Debe de ser así porque está firmemente empeñado en pillar al lector con la guardia baja, aun avisándole con antelación de lo que está por llegar. En esa indefensión fundamenta la clave de su tesis terrorífica: “Séannos, pues, presentados los personajes con suma placidez; contemplémoslos mientras se dedican a sus quehaceres cotidianos, ajenos a todo mal presentimiento y en plena armonía con el mundo que les rodea. En esta atmósfera tranquilizadora, hagamos que el elemento siniestro asome una oreja, al principio de modo discreto, luego con mayor insistencia, hasta que por fin se haga dueño de la escena”. El elemento siniestro es invocado mediante un acto aparentemente inocuo: el silbido de una antigua flauta, reliquia de horrores insinuados. Parkins traerá de un lugar hostil a una criatura que no por ser descrita como un gurruño de mantas resulta menos terrorífica. La verdadera entidad de este monstruo reside en la fuerza con la que James le dota de vida, así como en la ambigüedad de su propia amenaza (¿es un peligro o una pesadilla?). Muchas veces, y aquí lo hará magistralmente, Rhodes James jugará con esa dualidad entre lo latente y lo patente, el mal sueño y el peligro. De no ser porque se conoce bien a un autor tan trasparente como un libro abierto, se podría decir que se deleita en azuzar al héroe y al lector con una cierta crueldad sardónica; pero en Montague Rhodes James esa treta es técnica y la técnica es a su vez efecto. La suma de estas partes es igual a terror puro.

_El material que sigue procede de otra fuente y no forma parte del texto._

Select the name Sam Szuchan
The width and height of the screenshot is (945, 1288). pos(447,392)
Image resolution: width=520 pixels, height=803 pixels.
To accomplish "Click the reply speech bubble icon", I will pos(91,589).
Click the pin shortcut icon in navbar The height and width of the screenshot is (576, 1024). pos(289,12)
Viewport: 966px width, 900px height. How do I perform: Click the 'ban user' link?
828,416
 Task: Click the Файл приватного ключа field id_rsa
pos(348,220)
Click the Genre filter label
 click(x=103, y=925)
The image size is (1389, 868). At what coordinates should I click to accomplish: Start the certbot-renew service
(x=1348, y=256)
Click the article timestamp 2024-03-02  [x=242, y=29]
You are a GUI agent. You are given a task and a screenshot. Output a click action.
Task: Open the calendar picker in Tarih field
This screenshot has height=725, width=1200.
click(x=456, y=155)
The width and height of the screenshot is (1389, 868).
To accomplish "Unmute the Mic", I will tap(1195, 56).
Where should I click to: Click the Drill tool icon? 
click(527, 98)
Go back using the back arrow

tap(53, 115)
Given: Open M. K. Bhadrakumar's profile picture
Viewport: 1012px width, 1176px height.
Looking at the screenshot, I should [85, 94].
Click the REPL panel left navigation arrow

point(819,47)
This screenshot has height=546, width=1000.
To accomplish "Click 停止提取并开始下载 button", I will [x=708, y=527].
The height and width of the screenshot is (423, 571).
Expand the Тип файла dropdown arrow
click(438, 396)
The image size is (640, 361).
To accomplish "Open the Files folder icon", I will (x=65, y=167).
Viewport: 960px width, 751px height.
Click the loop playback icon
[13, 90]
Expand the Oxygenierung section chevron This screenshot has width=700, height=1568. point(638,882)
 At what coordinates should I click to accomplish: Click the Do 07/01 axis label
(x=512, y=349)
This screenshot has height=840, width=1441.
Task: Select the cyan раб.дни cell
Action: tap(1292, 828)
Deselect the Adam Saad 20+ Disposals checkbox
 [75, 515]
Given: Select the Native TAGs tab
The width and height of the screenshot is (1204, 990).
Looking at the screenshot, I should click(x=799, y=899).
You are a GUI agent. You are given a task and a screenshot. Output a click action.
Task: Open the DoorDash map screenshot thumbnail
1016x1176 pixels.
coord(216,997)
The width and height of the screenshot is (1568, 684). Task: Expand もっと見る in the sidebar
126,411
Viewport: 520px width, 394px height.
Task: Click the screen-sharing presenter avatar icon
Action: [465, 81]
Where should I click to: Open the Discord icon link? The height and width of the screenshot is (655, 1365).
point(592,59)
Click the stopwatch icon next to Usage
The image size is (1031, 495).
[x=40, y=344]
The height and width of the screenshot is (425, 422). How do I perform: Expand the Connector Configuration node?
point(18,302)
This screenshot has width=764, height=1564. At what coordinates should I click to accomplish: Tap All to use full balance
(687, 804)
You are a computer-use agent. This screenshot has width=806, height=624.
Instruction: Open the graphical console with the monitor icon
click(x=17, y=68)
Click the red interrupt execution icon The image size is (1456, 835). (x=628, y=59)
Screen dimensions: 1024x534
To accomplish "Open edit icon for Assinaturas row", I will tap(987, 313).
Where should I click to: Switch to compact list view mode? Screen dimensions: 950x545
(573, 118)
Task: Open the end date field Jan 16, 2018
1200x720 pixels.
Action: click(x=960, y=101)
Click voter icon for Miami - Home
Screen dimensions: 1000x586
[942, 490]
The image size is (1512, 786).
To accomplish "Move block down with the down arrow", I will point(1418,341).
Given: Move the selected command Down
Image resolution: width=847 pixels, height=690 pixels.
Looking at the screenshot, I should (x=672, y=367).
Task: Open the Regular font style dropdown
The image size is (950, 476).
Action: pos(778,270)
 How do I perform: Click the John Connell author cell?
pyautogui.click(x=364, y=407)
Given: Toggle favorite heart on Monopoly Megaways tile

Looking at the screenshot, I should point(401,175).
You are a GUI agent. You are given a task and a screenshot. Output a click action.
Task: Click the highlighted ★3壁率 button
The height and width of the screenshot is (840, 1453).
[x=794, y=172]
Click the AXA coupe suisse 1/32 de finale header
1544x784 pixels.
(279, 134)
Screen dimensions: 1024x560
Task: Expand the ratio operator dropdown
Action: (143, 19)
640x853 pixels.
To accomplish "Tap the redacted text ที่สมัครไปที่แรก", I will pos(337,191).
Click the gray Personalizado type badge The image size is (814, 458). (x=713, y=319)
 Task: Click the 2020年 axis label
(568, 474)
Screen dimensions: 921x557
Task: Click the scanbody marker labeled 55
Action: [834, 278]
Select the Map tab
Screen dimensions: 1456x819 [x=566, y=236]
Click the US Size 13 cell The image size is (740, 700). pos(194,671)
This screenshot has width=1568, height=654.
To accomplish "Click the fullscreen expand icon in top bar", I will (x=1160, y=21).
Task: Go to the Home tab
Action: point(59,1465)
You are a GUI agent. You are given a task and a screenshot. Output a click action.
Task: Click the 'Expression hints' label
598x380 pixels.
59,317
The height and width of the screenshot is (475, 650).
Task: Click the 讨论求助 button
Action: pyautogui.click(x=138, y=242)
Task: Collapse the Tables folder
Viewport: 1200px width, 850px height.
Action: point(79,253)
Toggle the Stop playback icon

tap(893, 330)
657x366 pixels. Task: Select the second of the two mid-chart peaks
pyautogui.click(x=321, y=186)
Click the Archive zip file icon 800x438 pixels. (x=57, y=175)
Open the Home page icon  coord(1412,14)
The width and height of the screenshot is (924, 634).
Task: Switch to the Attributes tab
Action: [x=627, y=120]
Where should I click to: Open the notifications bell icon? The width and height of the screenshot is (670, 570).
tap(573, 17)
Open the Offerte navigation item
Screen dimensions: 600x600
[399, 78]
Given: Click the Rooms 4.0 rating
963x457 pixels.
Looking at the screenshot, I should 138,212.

Ilustración de James McBryde

Rhodes James concibió sus cuentos sobre fantasmas como un mero pasatiempo a sus tareas e investigaciones más enjundiosas. Eso no significa que no se los tomara en serio: nadie escribe y publica 31 cuentos si no creyera en lo que hace, y el británico respetaba el Terror con la devoción reverente de un converso. No en vano, fue él quien sacó del ostracismo literario la obra de Joseph Sheridan Le Fanu, nombre mayúsculo en la literatura de horror, iniciador del vampirismo contemporáneo —nítida referencia para Bram Stoker—, de los relatos sobre detectives de lo oculto o de la ghost story. Para el erudito de las catedrales, Le Fanu supuso la más alta cima del terror relatado. Pero lo cierto, o lo irónico, es que sería el pupilo quien superaría al maestro: con Rhodes James el cuento de fantasmas alcanzaría su plenitud y su máximo apogeo. Sirviéndose de herramientas propias —erudición y humorismo (muchas veces negro)— y de otras importadas, como la capacidad de sugerencia del mismísimo Le Fanu, Montague Rhodes James llevó al cuanto de fantasmas hacia la madurez. Le bastó para ello temple y tranquilidad de espíritu, dos características tan opuestas como aparentemente complementarias a la hora de querer asustar en serio.

Porque M. R. James jamás bromeaba cuando se trataba de fantasmas.